**Stored data**
"""

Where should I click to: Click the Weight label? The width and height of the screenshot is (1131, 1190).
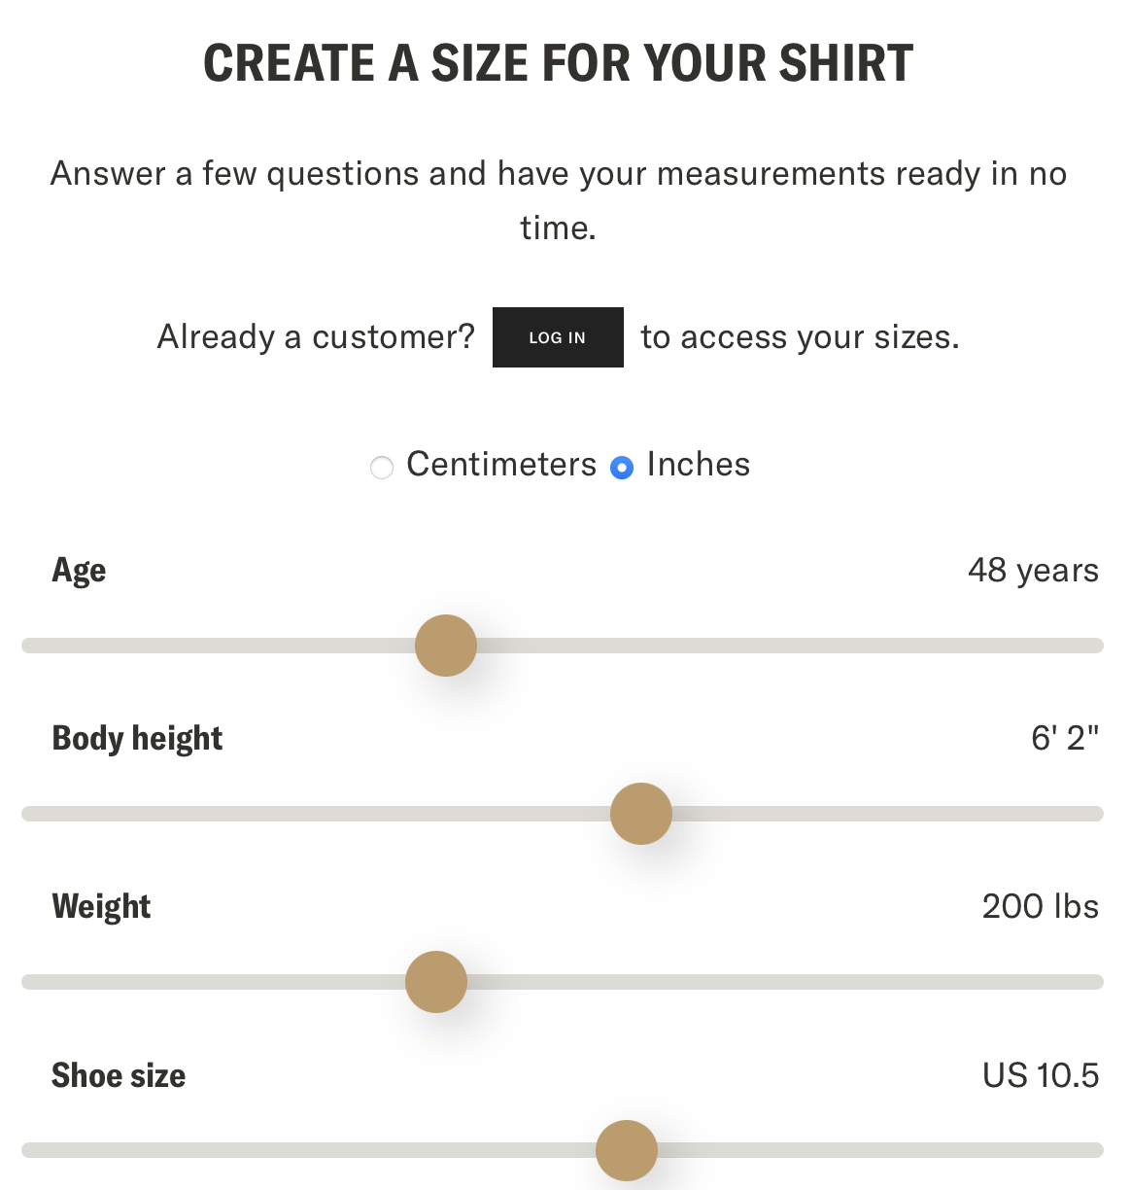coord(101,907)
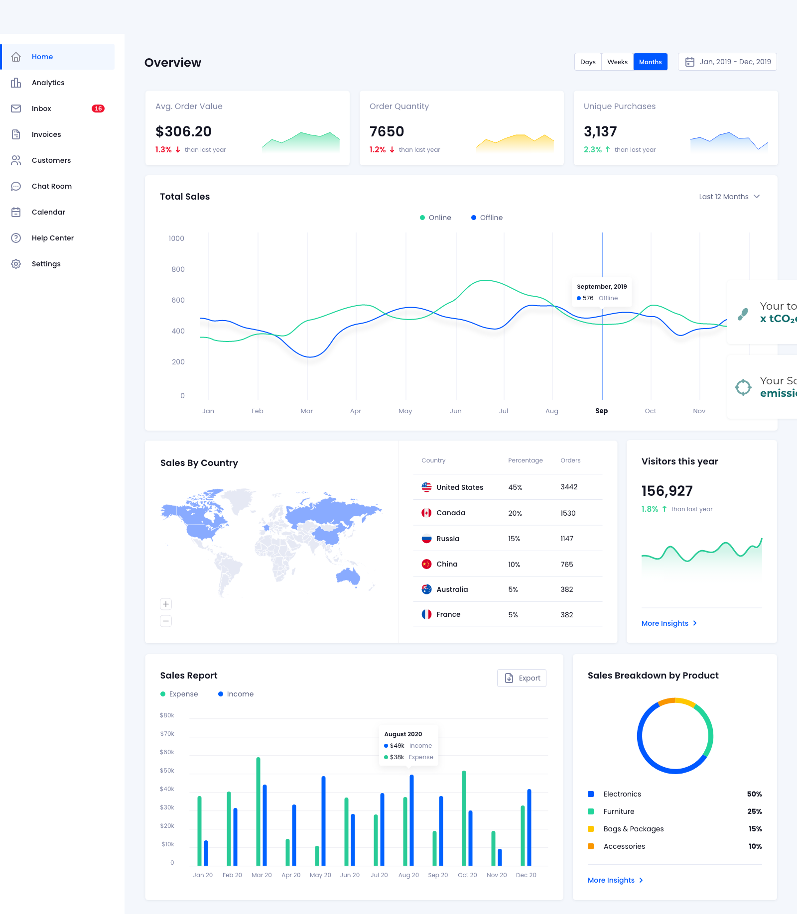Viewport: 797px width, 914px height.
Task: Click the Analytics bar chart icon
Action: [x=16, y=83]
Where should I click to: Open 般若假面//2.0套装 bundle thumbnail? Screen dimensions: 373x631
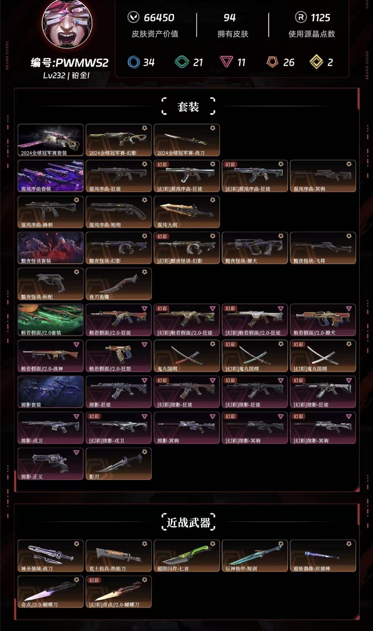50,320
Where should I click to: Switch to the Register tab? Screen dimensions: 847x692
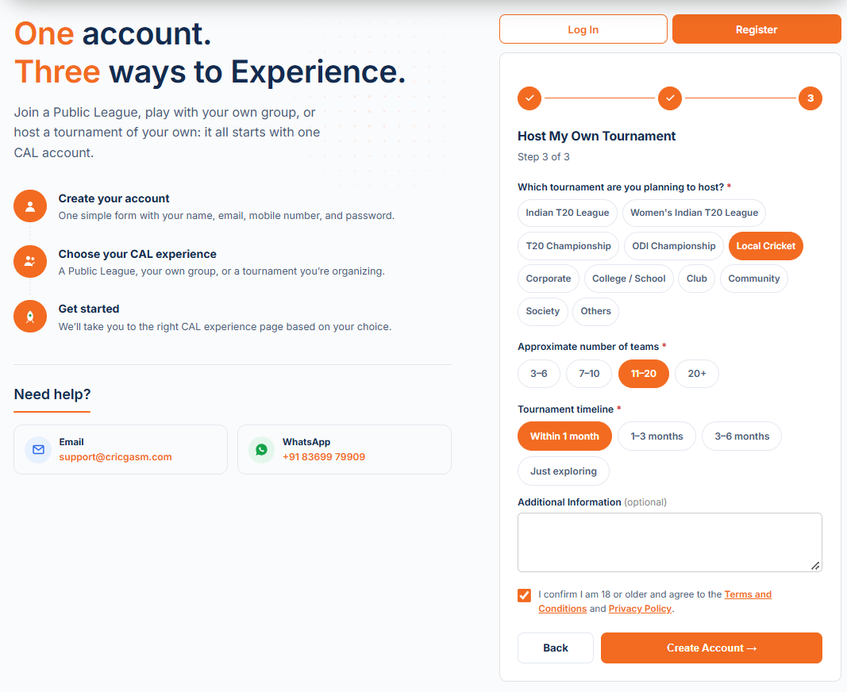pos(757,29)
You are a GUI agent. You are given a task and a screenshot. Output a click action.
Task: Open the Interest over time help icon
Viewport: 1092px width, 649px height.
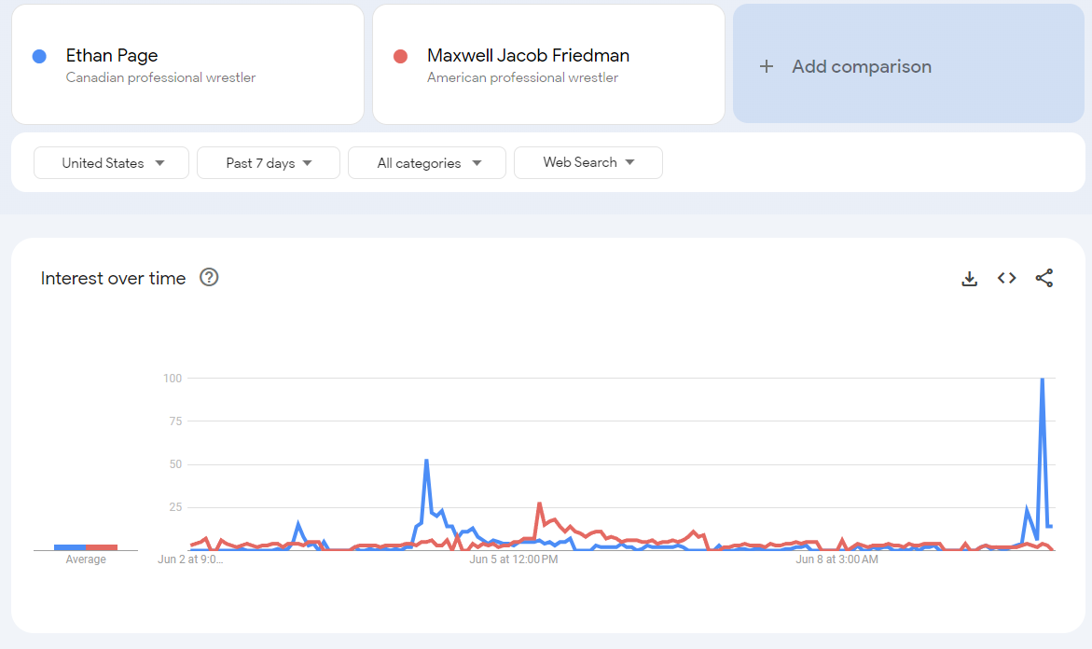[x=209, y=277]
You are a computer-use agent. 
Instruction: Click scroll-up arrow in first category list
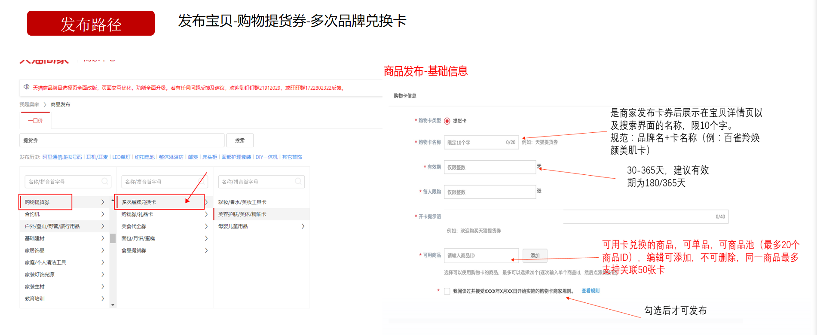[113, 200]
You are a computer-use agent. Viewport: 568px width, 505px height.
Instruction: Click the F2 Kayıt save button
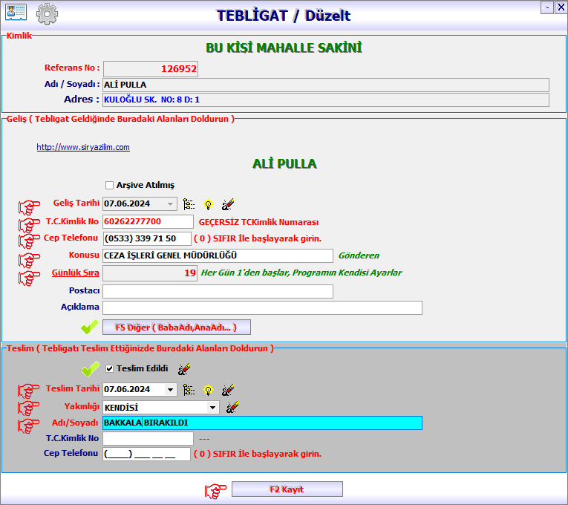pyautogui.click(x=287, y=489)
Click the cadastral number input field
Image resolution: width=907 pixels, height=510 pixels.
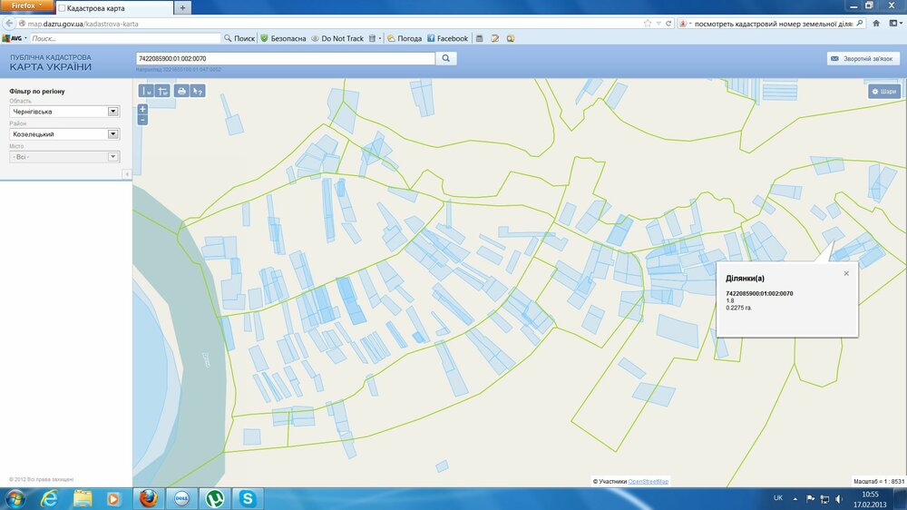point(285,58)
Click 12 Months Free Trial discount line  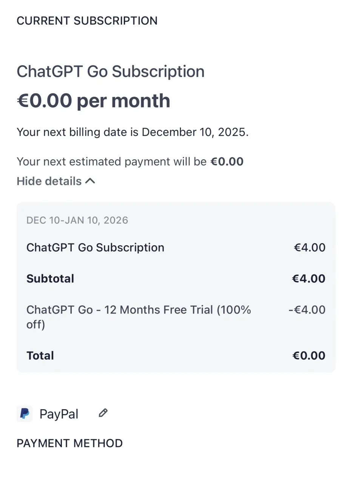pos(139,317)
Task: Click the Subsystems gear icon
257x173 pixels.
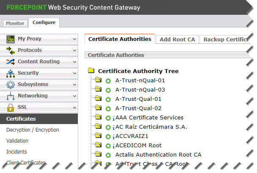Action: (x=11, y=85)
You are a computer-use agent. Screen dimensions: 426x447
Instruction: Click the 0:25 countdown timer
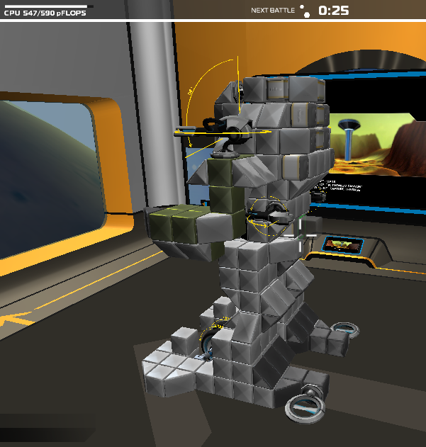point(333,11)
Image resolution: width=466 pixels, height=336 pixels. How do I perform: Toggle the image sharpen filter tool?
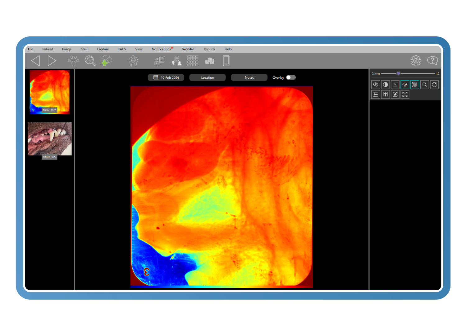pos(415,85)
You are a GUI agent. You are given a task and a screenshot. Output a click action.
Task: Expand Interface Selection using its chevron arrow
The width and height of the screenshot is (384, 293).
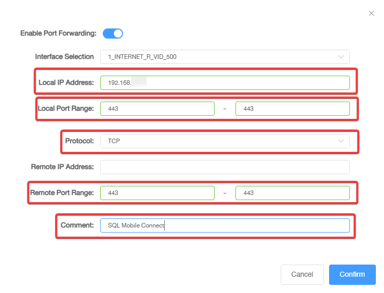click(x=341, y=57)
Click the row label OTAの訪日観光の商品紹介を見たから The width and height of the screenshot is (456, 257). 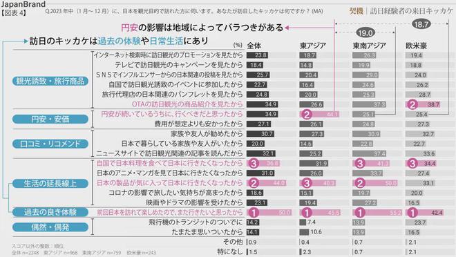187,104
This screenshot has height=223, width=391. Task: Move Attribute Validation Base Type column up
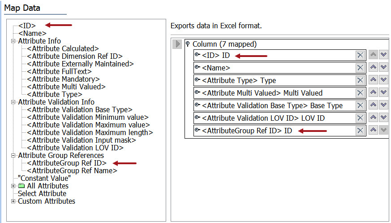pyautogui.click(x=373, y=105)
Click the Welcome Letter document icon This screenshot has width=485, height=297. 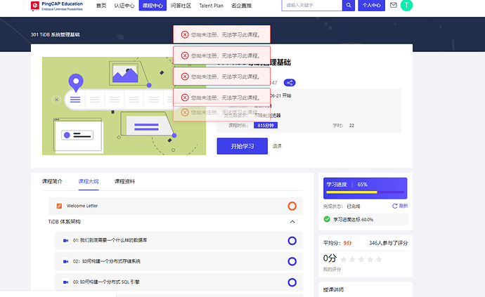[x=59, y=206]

"""

**Task prompt**
Search the data for "agent". Copy each line that has it.

**Response to this exercise**
You are a GUI agent. You are given a task and a screenshot. Output a click action.
You are a computer-use agent. 
You are a computer-use agent. Viewport: 568px width, 505px height.
You are a computer-use agent. Screen dimensions: 426x447
You are a GUI agent. You are given a task and a screenshot. Output a click action.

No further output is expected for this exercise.